Summary Approval Procedures under the Companies Act 2014

The Summary Approval Procedure (SAP) is covered in Chapter 7 of Part 4 of Companies Act 2014.  This is a new procedure which permits certain types of transactions to be carried out that would otherwise be prohibited.

The SAP outlined in the Companies Act 2014  requires both a special resolution to be passed by members and a declaration to be made in writing by a majority of the directors (which must be delivered to the Companies Registration Office).  The timing requirements for such resolutions and declarations are also contained in the section. 

In relation to four of the seven restricted transactions (capital reduction, capital variation on a reorganisation, the treatment of pre-acquisition profits and voluntary winding up), section 208 requires an independent person’s report to be made.  

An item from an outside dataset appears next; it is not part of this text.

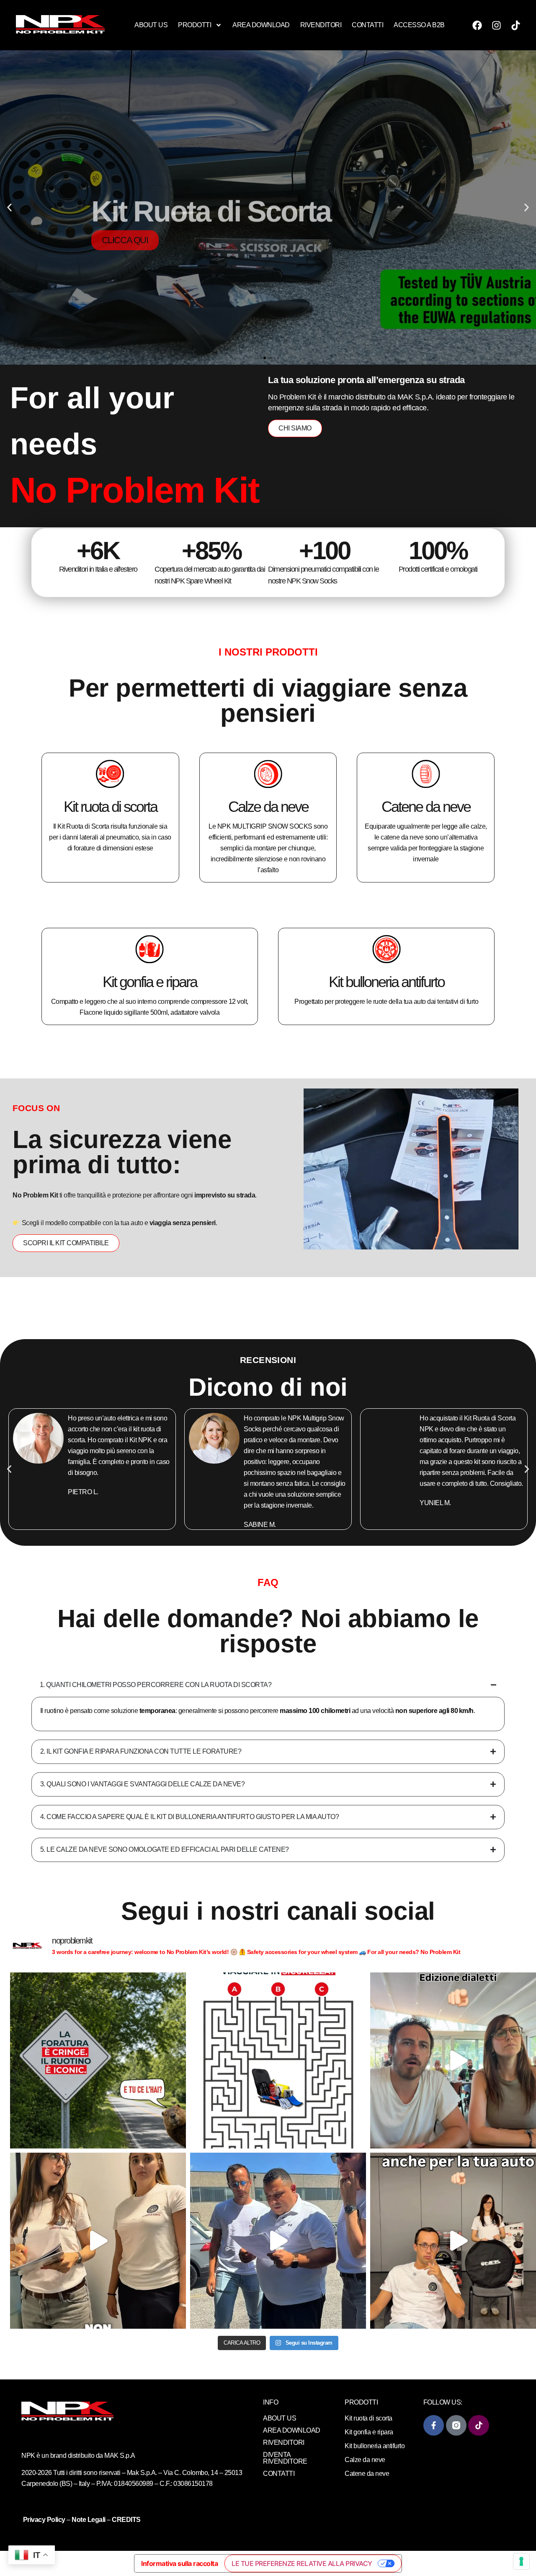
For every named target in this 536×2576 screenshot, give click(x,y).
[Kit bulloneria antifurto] (386, 949)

The report consists of an opinion as to whether the directors declaration is “not unreasonable” and S208 requires the independent person making the report to be a “person who is qualified at the time of the report to be appointed, or continue to be, statutory auditor of the company”.

Section 208 also requires the report to be “drawn up in the prescribed form”.  The Companies Act 2014 (Section 208 Report) Regulations 2015 – S.I. No. 218 of 2015 – prescribes the form of a section 208 report.  

Further details on the SAP are contained in section 3 of the Technical Release 05/2015.

Chartered Accountants Ireland is continuing to consider the implications of the provisions dealing with the SAP under the Act, and may issue further commentary in due course.